Tim Furniss/LONDON

Japan's global environmental-monitoring spacecraft, the Advanced Earth Observing Satellite (ADEOS), carrying a suite of NASA instruments, has been lost in Earth orbit.

Trouble began in June, when the craft failed to respond to commands, and later a signal was detected indicating that it was operating on emergency batteries. Contact was lost soon afterwards.

Officials at the Japanese National Space Development Agency (NASDA) say that the satellite's solar array may have been hit by debris because data revealed that it had changed position. US space agency NASA says that the debris theory must be seen as speculation.

The ADEOS, launched in August 1996, had been experiencing technical problems with some payloads since reaching orbit. The NASA instruments consisted of an ozone-detecting spectrometer and a scatterometer to measure ocean waves and windspeed.

The loss of the ADEOS comes as another joint NASA/NASDA satellite is prepared. The Tropical Rainfall Measuring Mission (TRMM) will be carried on an H2 launcher from the Tanegashima Space Centre on 31 October.

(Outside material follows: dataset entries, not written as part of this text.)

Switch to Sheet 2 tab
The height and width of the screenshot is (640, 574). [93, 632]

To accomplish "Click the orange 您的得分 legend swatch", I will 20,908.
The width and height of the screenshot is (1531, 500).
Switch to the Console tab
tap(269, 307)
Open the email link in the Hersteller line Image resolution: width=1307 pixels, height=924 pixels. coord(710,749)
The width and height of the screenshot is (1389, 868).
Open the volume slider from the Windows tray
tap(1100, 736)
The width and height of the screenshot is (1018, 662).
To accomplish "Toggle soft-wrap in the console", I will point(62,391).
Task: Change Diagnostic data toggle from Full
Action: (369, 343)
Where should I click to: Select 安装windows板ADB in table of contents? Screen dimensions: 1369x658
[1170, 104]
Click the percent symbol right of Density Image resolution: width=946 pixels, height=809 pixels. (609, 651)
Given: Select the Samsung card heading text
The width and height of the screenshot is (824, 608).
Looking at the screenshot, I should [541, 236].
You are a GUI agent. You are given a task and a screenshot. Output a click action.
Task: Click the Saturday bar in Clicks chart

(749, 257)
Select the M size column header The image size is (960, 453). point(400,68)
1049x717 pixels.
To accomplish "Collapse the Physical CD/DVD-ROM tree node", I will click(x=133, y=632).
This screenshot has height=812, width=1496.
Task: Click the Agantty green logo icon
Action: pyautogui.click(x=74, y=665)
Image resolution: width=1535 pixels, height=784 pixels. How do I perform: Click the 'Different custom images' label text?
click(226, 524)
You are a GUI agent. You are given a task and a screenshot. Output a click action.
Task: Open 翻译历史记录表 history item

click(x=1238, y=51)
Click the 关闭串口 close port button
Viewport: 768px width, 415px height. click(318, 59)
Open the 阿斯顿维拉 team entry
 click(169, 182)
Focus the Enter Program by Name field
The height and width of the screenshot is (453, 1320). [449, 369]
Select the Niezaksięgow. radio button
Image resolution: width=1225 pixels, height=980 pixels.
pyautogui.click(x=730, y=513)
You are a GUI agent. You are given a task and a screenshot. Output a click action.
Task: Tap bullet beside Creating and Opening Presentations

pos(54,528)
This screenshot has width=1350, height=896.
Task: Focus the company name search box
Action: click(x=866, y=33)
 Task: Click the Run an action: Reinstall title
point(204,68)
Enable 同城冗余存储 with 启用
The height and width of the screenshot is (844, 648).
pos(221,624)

The TRMM is the first Earth-science satellite dedicated to the study of tropical and sub-tropical rainfall. It carries microwave and visible/infra-red sensors and the first spaceborne rain radar.

Tropical rainfall makes up over two-thirds of global rainfall and is the primary distributor of heat through circulation of the atmosphere. The TRMM will be accompanied on the Japanese H2 launcher by the country's Engineering Test Satellite 7.